- [REQUIREMENT]: The data is to be set down once more, exactly as it reads.

- [INFORMATION PROVIDED]:
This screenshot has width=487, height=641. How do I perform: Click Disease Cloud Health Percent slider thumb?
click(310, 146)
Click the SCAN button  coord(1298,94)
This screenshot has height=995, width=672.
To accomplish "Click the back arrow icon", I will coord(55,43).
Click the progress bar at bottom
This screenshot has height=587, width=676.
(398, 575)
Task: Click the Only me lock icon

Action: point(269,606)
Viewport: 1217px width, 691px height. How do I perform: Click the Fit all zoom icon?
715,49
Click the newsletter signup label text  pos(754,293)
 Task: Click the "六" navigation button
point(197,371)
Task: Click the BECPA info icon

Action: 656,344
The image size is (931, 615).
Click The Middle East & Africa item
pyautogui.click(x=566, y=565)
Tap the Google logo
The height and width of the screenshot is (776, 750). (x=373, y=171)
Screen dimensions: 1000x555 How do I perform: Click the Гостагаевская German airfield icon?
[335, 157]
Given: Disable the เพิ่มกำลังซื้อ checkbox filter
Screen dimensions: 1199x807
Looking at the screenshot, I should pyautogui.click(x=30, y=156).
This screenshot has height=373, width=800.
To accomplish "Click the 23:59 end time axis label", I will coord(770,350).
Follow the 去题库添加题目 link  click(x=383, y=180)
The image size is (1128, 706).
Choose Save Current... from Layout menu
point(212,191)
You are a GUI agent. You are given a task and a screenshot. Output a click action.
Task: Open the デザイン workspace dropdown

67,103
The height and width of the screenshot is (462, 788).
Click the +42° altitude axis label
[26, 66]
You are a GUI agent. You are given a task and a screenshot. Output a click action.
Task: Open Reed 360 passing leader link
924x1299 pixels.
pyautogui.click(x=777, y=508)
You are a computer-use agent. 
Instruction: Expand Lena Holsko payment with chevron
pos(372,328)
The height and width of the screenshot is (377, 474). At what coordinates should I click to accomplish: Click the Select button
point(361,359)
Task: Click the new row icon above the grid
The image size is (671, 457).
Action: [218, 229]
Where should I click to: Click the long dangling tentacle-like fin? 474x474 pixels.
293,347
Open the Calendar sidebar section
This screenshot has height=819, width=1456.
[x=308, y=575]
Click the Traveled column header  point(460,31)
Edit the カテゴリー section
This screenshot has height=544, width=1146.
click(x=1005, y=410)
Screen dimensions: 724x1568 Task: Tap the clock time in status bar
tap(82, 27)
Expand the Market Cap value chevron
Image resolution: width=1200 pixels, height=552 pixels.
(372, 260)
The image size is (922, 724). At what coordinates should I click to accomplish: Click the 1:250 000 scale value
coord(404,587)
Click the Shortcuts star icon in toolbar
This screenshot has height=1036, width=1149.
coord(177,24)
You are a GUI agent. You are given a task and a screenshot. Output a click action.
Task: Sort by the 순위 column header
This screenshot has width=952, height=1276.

- [TASK ANSWER]:
This screenshot has width=487, height=641. How do I perform: Click Disease Cloud Health Percent slider thumb?
click(310, 146)
Click the SCAN button  coord(1298,94)
This screenshot has height=995, width=672.
To accomplish "Click the back arrow icon", I will coord(55,43).
Click the progress bar at bottom
This screenshot has height=587, width=676.
(398, 575)
Task: Click the Only me lock icon

Action: point(269,606)
Viewport: 1217px width, 691px height. How do I perform: Click the Fit all zoom icon?
715,49
Click the newsletter signup label text  pos(754,293)
 Task: Click the "六" navigation button
point(197,371)
Task: Click the BECPA info icon

Action: 656,344
The image size is (931, 615).
Click The Middle East & Africa item
pyautogui.click(x=566, y=565)
Tap the Google logo
The height and width of the screenshot is (776, 750). (x=373, y=171)
Screen dimensions: 1000x555 How do I perform: Click the Гостагаевская German airfield icon?
[335, 157]
Given: Disable the เพิ่มกำลังซื้อ checkbox filter
Screen dimensions: 1199x807
Looking at the screenshot, I should pyautogui.click(x=30, y=156).
This screenshot has height=373, width=800.
To accomplish "Click the 23:59 end time axis label", I will coord(770,350).
Follow the 去题库添加题目 link  click(x=383, y=180)
The image size is (1128, 706).
Choose Save Current... from Layout menu
point(212,191)
You are a GUI agent. You are given a task and a screenshot. Output a click action.
Task: Open the デザイン workspace dropdown

67,103
The height and width of the screenshot is (462, 788).
Click the +42° altitude axis label
[26, 66]
You are a GUI agent. You are given a task and a screenshot. Output a click action.
Task: Open Reed 360 passing leader link
924x1299 pixels.
pyautogui.click(x=777, y=508)
You are a computer-use agent. 
Instruction: Expand Lena Holsko payment with chevron
pos(372,328)
The height and width of the screenshot is (377, 474). At what coordinates should I click to accomplish: Click the Select button
point(361,359)
Task: Click the new row icon above the grid
The image size is (671, 457).
Action: [218, 229]
Where should I click to: Click the long dangling tentacle-like fin? 474x474 pixels.
293,347
Open the Calendar sidebar section
This screenshot has height=819, width=1456.
[x=308, y=575]
Click the Traveled column header  point(460,31)
Edit the カテゴリー section
This screenshot has height=544, width=1146.
click(x=1005, y=410)
Screen dimensions: 724x1568 Task: Tap the clock time in status bar
tap(82, 27)
Expand the Market Cap value chevron
Image resolution: width=1200 pixels, height=552 pixels.
(372, 260)
The image size is (922, 724). At what coordinates should I click to accomplish: Click the 1:250 000 scale value
coord(404,587)
Click the Shortcuts star icon in toolbar
This screenshot has height=1036, width=1149.
coord(177,24)
You are a GUI agent. You are given a task and a screenshot. Output a click action.
Task: Sort by the 순위 column header
This screenshot has width=952, height=1276.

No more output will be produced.